(演習の指示)
- A) 転職回数に関する文章のうち、「リクナビネクストの調査によれば」で始まる段落を、主な事実を残したまま箇条書きにまとめてください。
- B) 転職回数に関する文章から、「しかし、実は転職回数が多いこ」から「採用担当者が気にする転職回数は何回から?」までのすべてを一字も変えずに書き出してください。

(文書の抜粋)

☆ ☆ ☆ ☆

昨今、転職活動はスタンダードなものとなってきています。しかし、「転職回数が多い」ことは、不安要素の一つにもなってきています。採用企業は「長期的に安定」して働いてくれる人材を求めています。過去の経歴で転職を繰り返していたり、短期離職が続いていると、採用企業は後ろ向きな判断をしがちです。
しかし、実は転職回数が多いことが必ずしもネガティブな要素ではなく、むしろキャリアアップのチャンスを広げる大きな要因となることもあるのです。
本記事では、職務経歴書の書き方の事例や転職回数が多いことを有利に活かす方法、成功事例を紹介していきます。転職活動を進める中での不安を解消し、多い転職回数でも自信を持って次のステップに進めるよう、実践的なアドバイスをお届けします。
目次
採用担当者が気にする転職回数は何回から?
リクナビネクストの調査によれば、多くの採用担当者は転職回数が「3回目」から気になると回答しており、その割合は全体の40%に上ります。一方で、「転職回数が気にならない」と答える採用担当者も全体の15%存在します。

☆ ☆ ☆ ☆

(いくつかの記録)
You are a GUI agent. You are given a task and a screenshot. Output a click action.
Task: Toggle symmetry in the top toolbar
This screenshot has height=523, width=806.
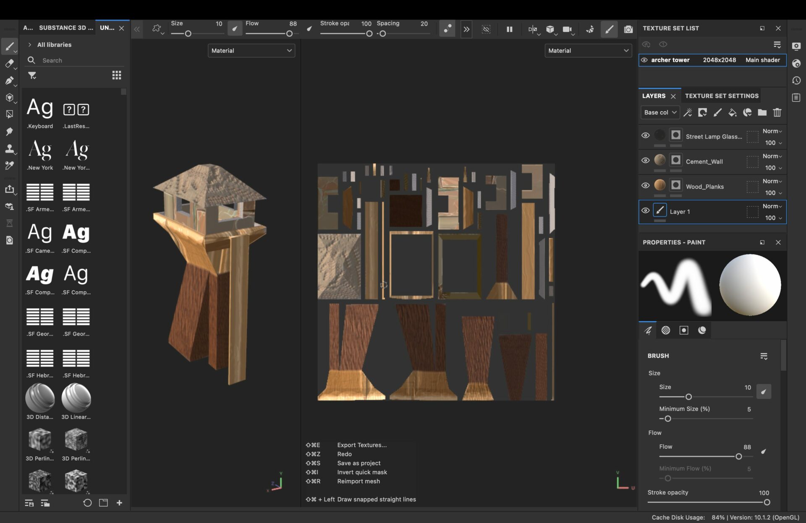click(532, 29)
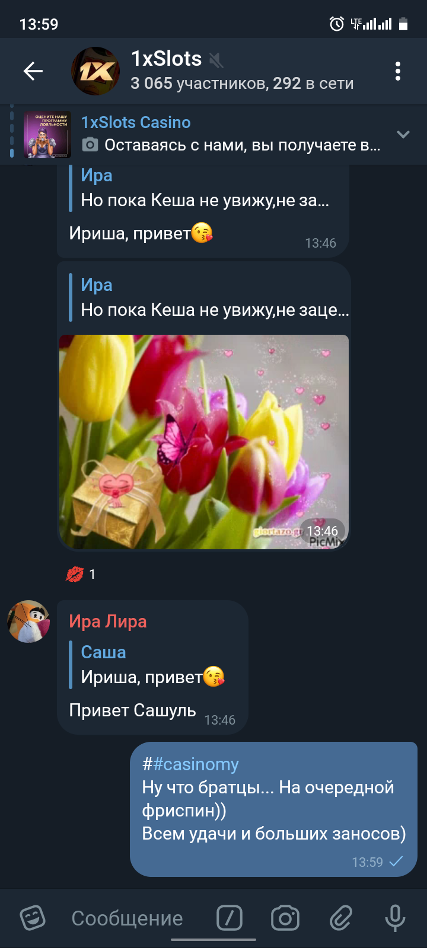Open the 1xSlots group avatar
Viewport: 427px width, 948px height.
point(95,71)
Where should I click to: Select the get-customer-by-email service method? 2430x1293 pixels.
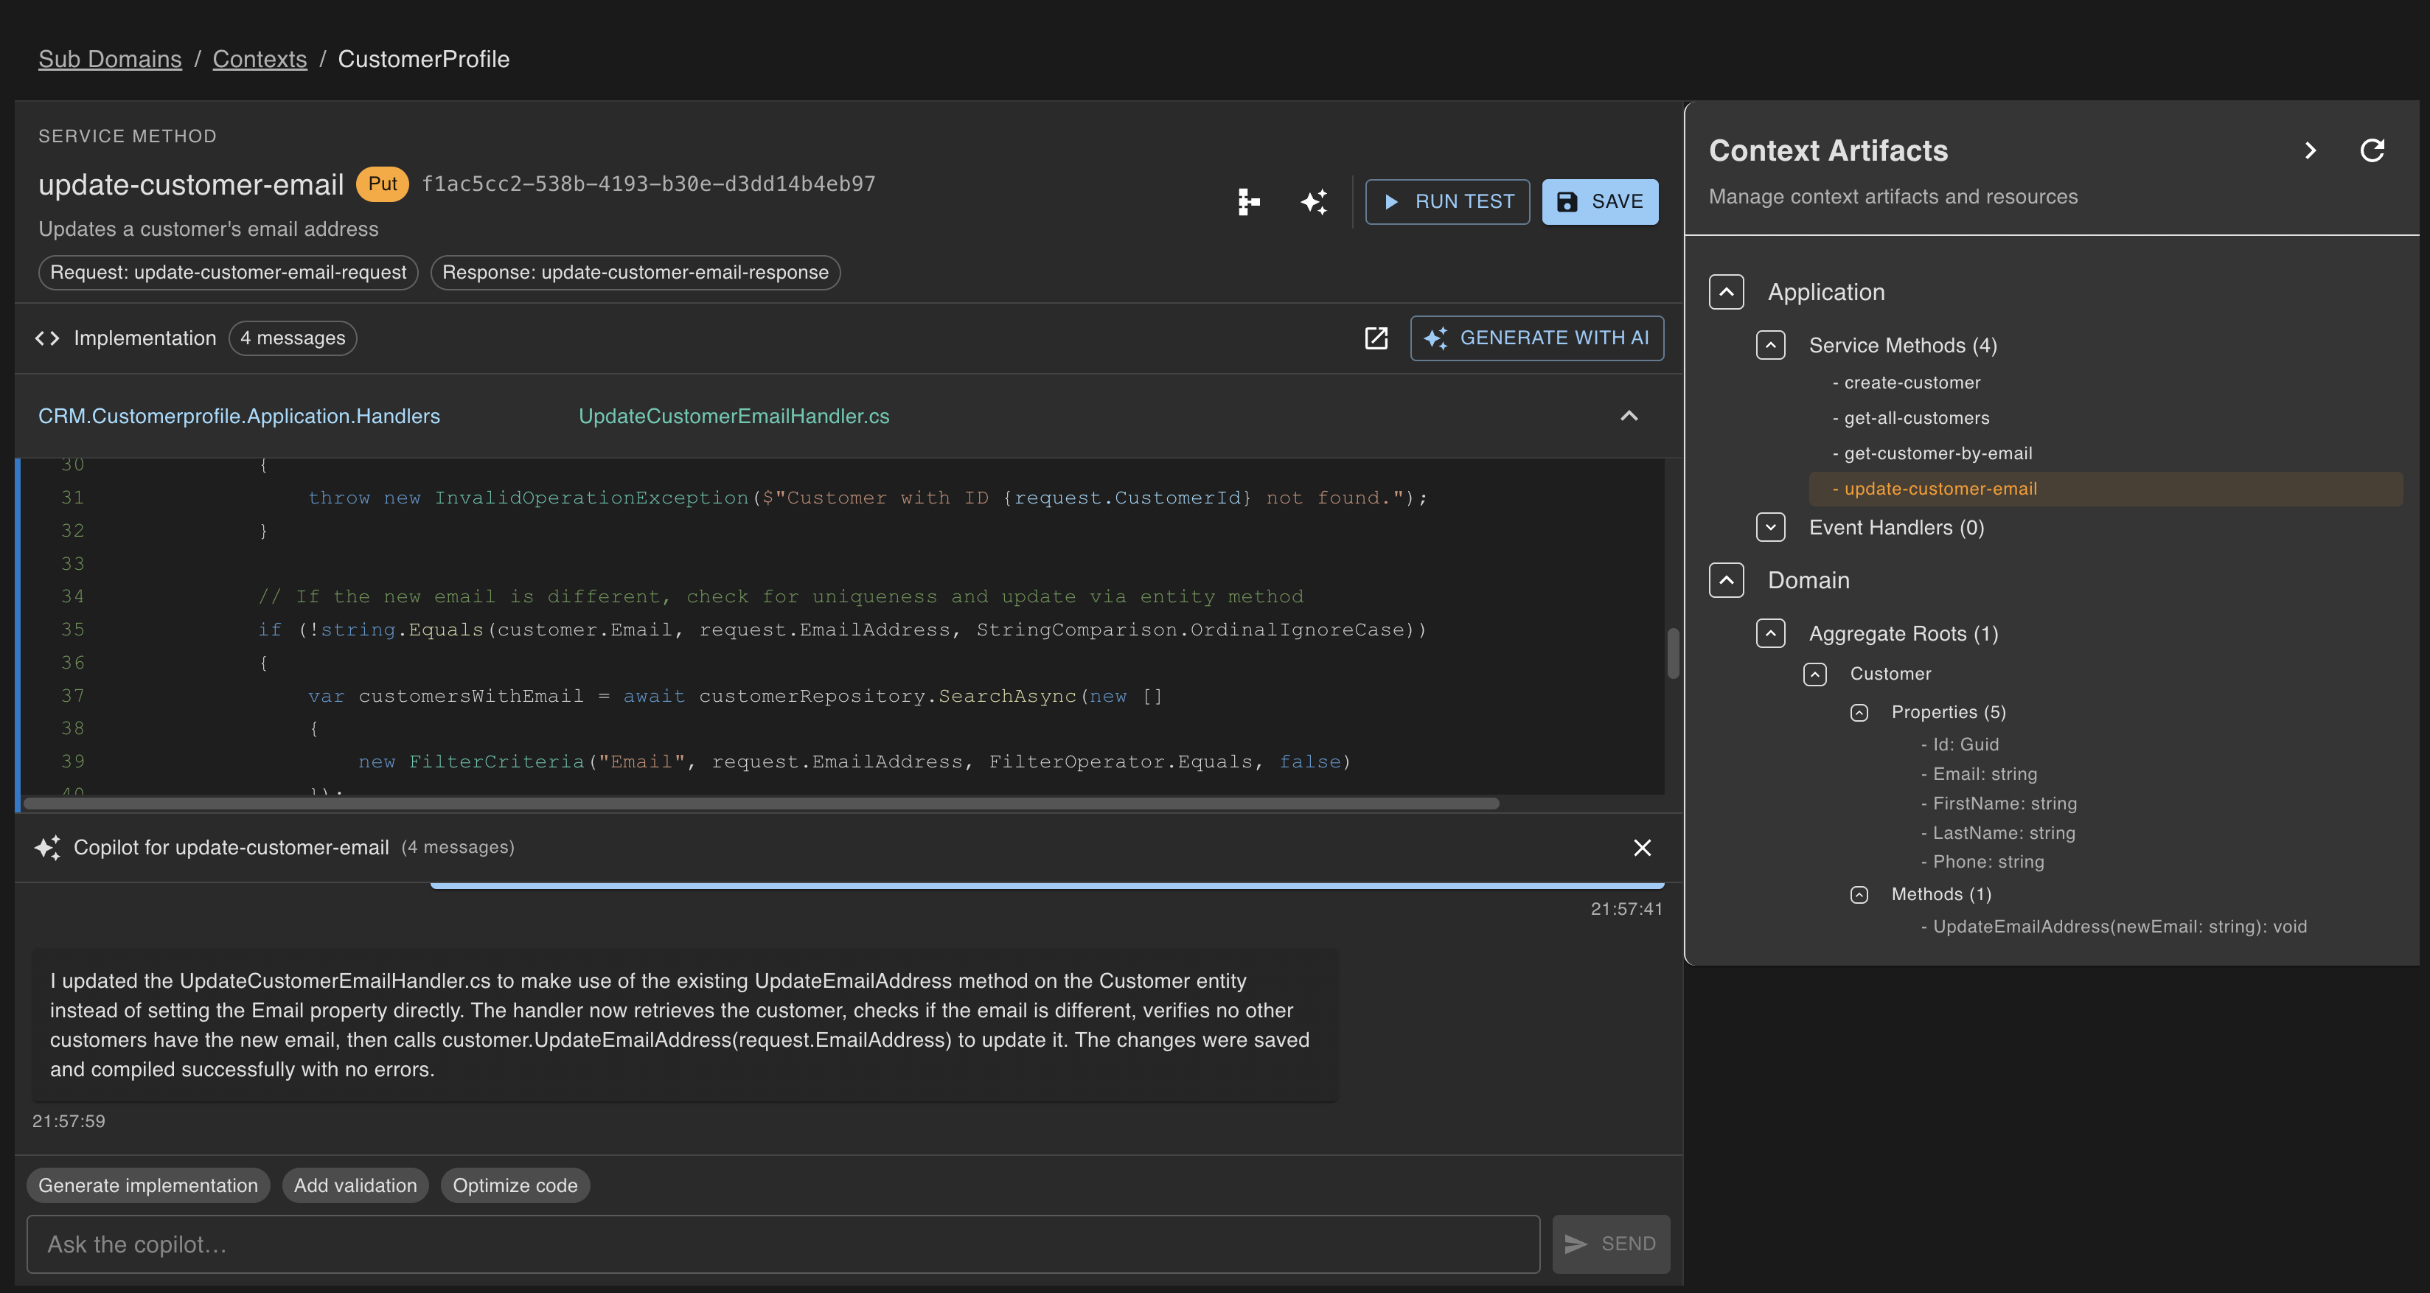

☆ ☆ ☆ ☆

(演習の解答)
- A)
・リクナビネクストの調査では、多くの採用担当者が転職回数は「3回目」から気になると回答している。
・その割合は全体の40%に上る。
・「転職回数が気にならない」と答えた採用担当者も全体の15%いる。

- B)
しかし、実は転職回数が多いことが必ずしもネガティブな要素ではなく、むしろキャリアアップのチャンスを広げる大きな要因となることもあるのです。
本記事では、職務経歴書の書き方の事例や転職回数が多いことを有利に活かす方法、成功事例を紹介していきます。転職活動を進める中での不安を解消し、多い転職回数でも自信を持って次のステップに進めるよう、実践的なアドバイスをお届けします。
目次
採用担当者が気にする転職回数は何回から?